- Title card
- Directed by: Tex Avery
- Story by: Heck Allen
- Produced by: Fred Quimby
- Starring: Tex Ritter Tex Avery June Foray
- Narrated by: Tex Ritter
- Music by: Scott Bradley
- Animation by: Walt Clinton Michael Lah Ray Patterson Grant Simmons
- Layouts by: Ed Benedict (uncredited)
- Backgrounds by: John Didrik Johnsen
- Color process: Technicolor
- Production company: MGM cartoon studio
- Distributed by: MGM
- Release date: September 30, 1955;
- Running time: 6 min (one reel)
- Language: English

= The First Bad Man =

The First Bad Man is an American animated cartoon directed by Tex Avery, and features narration by singing cowboy Tex Ritter. It was released by MGM on September 30, 1955.

==Plot==
An unnamed narrator tells a story about the history of Texas set one million years ago, when Dinosaur Dan, the eponymous villain, terrorized the state. He rustles all the cattle (brontosaurs with the heads of Texas longhorns), and runs off with all the pretty women. The primitive Texans finally corner Dan in his mountain hideout, and cleverly chisel away the outer rock, leaving behind a small rock jail with Dan inside.
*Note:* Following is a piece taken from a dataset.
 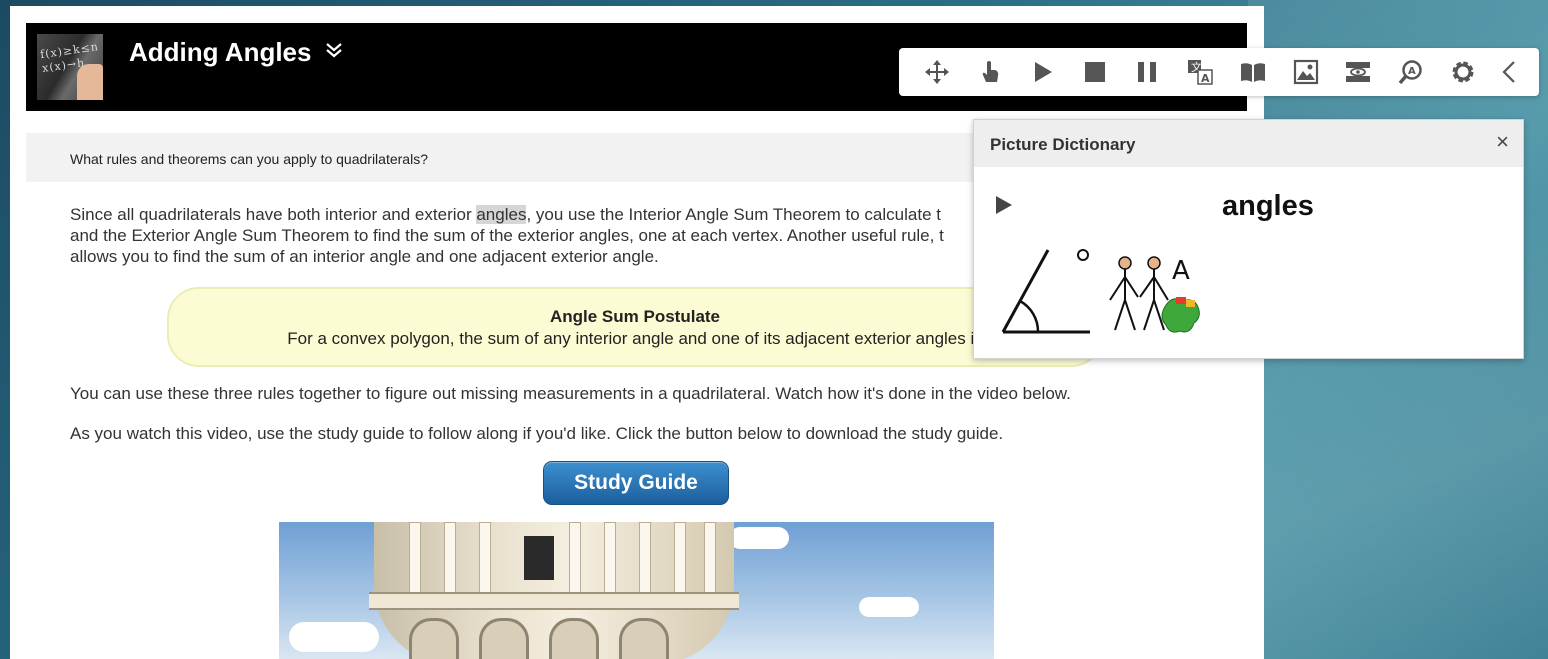 I want to click on dictionary-word: angles, so click(x=1268, y=206).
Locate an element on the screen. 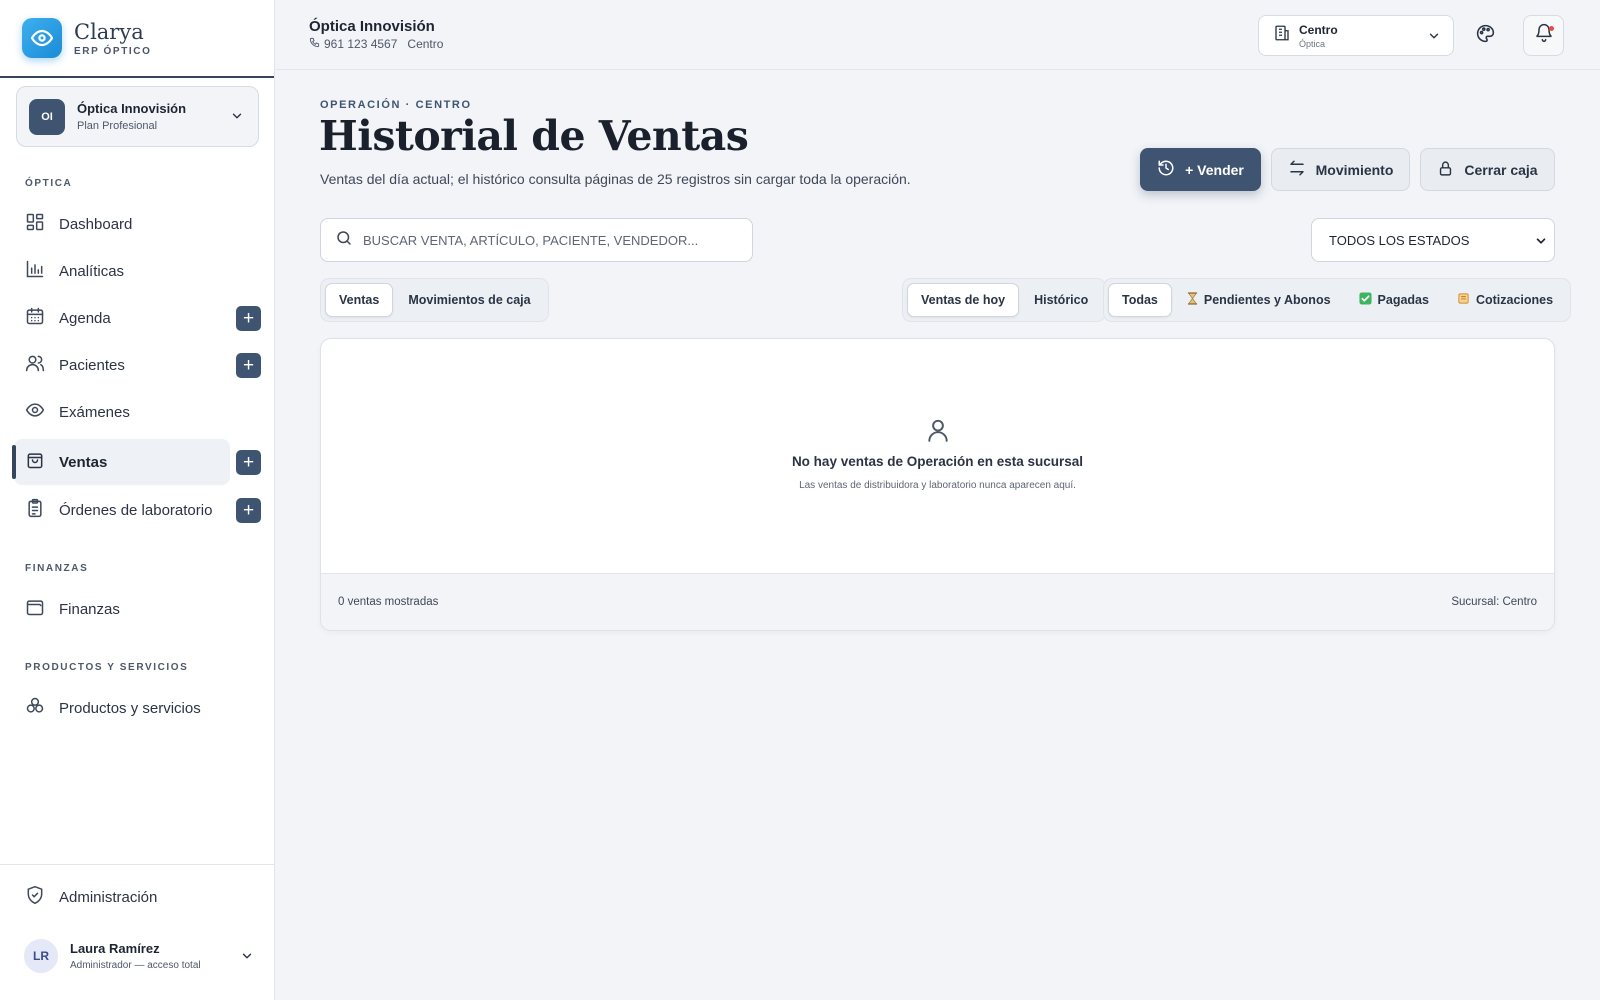 This screenshot has width=1600, height=1000. branch-footer: Sucursal: Centro is located at coordinates (1494, 602).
The final scene shows the jail still standing in modern-day Dallas, and reveals that the narrator is really Dinosaur Dan, still in jail and sadly asking: "When are y'all gonna let me out of here?"

==Voice Cast==

- Tex Ritter as The Narrator (Dinosaur Dan) / Caveman # 1
- June Foray as Nagging Cavewoman (uncredited)
- Tex Avery as Caveman # 2 (uncredited)

==Notes==
- Ed Benedict provided uncredited layout designs for this cartoon. Benedict would later work for Hanna-Barbera Studios (which was started by MGM alumni William Hanna and Joseph Barbera), where he would use some of the caveman designs from this cartoon as the basis for characters in The Flintstones.
- The Wacky World of Tex Avery used this short as the primary inspiration for Einstone, one of the show's characters.